Truth be told they do this almost everywhere in Italy, but today we are talking Milan.

Aperitivo in Milan - Campari and Snacks

Traditionally, an aperitivo was a pre-meal drink, commonly Campari and orange juice or Cinzano on ice served to whet the appetite. But in recent years the aperitivo has been elevated to a totally new level in Milan, creating a free open buffet included in the price of your drink. These buffets, which started with just some snacks, have evolved including now a wide variety of foods, such as pasta, risotto, meats, or cheeses.

Italians usually have dinner at about 9 pm, so between 6 pm and 9pm, many bars in Milan open their doors to offer their famous “aperitivo italiano” to a crowd of customers. Each bar has its own menu and specialties, which gets more competitive every day. The prices for the drinks during the aperitivo have a supplement, added to compensate for the refreshments offered, and usually go for 6 to 10€, depending on the bar, its location, or the buffet offered. The prices are usually the same for all the drinks; it doesn’t matter if it’s a bottle of water or a glass of wine.

Aperitivo in Milan - aperitivo italiano

The aperitivo is a great tradition for Milanese people, especially as an after-work event because it gives them the chance to socialize, relax and nibble as dinner approaches. But the aperitivo is also a budget option when traveling to Milan, as some buffets can really be a good meal replacement.
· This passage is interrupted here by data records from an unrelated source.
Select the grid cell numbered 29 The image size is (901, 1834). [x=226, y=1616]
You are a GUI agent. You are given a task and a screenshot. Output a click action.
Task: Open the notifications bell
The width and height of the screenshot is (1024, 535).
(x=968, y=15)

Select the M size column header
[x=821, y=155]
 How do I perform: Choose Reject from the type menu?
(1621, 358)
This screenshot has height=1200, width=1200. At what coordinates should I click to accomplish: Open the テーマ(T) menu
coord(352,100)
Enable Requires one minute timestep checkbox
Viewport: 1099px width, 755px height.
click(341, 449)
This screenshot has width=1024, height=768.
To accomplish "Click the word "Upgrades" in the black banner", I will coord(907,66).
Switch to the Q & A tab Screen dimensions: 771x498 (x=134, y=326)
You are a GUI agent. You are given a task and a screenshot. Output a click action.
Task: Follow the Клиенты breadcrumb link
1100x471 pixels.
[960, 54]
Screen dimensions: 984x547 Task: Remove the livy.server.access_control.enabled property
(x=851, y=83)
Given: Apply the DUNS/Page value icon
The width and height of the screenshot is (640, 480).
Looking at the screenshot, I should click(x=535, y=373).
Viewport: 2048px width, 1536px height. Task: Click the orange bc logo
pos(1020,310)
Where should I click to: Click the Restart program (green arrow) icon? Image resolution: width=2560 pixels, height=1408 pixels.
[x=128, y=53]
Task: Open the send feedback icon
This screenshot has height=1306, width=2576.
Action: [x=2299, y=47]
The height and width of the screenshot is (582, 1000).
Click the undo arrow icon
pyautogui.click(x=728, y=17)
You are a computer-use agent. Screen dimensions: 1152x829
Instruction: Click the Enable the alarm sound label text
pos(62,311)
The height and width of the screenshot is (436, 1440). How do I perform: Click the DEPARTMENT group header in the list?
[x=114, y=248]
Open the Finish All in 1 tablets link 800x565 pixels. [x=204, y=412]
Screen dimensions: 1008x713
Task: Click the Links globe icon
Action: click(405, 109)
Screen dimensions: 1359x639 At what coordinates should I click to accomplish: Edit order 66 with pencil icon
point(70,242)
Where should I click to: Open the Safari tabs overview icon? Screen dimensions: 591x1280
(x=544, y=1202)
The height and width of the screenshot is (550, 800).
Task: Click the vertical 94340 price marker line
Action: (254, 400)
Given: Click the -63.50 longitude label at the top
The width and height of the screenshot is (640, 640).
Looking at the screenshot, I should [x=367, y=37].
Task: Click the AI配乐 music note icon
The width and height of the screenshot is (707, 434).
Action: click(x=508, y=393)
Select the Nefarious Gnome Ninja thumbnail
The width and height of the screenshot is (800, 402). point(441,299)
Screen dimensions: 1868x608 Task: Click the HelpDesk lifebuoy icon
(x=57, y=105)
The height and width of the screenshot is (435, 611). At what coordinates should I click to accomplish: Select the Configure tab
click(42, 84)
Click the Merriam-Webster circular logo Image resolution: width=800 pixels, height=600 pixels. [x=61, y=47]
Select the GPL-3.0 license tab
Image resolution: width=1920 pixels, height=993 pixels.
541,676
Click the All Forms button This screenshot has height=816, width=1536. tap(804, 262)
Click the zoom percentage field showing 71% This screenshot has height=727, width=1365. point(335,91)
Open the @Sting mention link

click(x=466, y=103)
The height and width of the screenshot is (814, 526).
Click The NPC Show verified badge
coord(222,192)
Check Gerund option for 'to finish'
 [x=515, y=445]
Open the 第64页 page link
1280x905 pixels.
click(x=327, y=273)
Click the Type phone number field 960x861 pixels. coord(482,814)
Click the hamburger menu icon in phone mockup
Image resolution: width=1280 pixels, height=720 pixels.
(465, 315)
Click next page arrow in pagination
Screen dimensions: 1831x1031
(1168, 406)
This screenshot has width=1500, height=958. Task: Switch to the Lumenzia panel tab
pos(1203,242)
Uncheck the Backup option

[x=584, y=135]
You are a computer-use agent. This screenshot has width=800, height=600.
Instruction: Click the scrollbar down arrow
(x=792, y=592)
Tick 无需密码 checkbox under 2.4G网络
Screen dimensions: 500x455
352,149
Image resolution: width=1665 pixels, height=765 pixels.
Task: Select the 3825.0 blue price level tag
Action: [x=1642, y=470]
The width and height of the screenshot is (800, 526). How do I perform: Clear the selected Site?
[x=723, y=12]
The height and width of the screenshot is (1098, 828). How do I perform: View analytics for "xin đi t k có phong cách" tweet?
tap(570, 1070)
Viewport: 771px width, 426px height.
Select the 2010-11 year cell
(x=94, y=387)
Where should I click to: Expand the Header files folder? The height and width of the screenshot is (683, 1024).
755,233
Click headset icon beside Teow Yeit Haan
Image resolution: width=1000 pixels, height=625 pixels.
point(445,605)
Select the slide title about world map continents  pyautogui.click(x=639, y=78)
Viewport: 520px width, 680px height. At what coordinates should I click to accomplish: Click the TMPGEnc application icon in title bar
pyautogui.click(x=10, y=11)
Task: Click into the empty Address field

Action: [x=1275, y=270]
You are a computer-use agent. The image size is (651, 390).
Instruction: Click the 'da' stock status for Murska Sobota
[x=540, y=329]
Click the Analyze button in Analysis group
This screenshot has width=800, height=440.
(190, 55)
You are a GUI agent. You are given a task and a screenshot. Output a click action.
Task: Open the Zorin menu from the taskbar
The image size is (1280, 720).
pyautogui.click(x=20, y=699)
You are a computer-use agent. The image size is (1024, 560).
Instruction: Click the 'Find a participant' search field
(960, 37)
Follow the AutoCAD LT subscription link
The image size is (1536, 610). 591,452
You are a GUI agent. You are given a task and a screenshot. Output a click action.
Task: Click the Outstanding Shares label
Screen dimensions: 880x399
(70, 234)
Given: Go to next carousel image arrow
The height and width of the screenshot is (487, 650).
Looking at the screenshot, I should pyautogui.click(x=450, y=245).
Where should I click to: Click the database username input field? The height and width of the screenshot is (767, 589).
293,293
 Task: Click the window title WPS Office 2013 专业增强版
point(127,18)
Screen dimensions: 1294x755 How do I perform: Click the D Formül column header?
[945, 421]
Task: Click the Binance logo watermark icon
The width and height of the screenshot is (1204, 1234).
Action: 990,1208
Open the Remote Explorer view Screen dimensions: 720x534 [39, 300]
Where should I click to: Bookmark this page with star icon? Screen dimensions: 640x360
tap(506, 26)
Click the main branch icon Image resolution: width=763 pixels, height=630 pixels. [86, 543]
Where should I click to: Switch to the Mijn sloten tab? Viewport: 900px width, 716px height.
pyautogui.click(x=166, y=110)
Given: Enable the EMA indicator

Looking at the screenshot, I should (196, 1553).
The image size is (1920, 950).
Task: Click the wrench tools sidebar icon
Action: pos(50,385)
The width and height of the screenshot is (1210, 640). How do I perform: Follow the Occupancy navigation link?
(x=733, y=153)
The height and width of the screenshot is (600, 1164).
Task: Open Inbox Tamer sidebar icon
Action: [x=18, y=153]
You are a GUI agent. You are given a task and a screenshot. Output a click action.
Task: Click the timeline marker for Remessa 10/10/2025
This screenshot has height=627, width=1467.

And this is a great deal, especially when talking about expensive cities like Milan, where an average dinner can cost you about 25€.

Many places offering the “aperitivo italiano” in Milan are located near Navigli, Porta Ticinese, and Porta Romana, and my friends shared some of their favorites with me, so in case you are planning to visit Milan, don’t miss these ones:

  • Ciu’s (Via Spontini, 6)
  • Fioraio Bianchi (Via Montebello)
  • Slice Cafe (via Ascanio Sforza 9)

But the aperitivo italiano has become so popular that now you can find it all over Italy, but also all over the world. In fact, I’ve seen many Italian bars in Barcelona offering the aperitivo italiano. I hope I’ll be doing this very soon too, especially now that I’ve discovered this delicious tradition!

How about you? Have you ever had an apertivo? I have had apéro in Switzerland, France, and Italy, I am looking forward to checking more!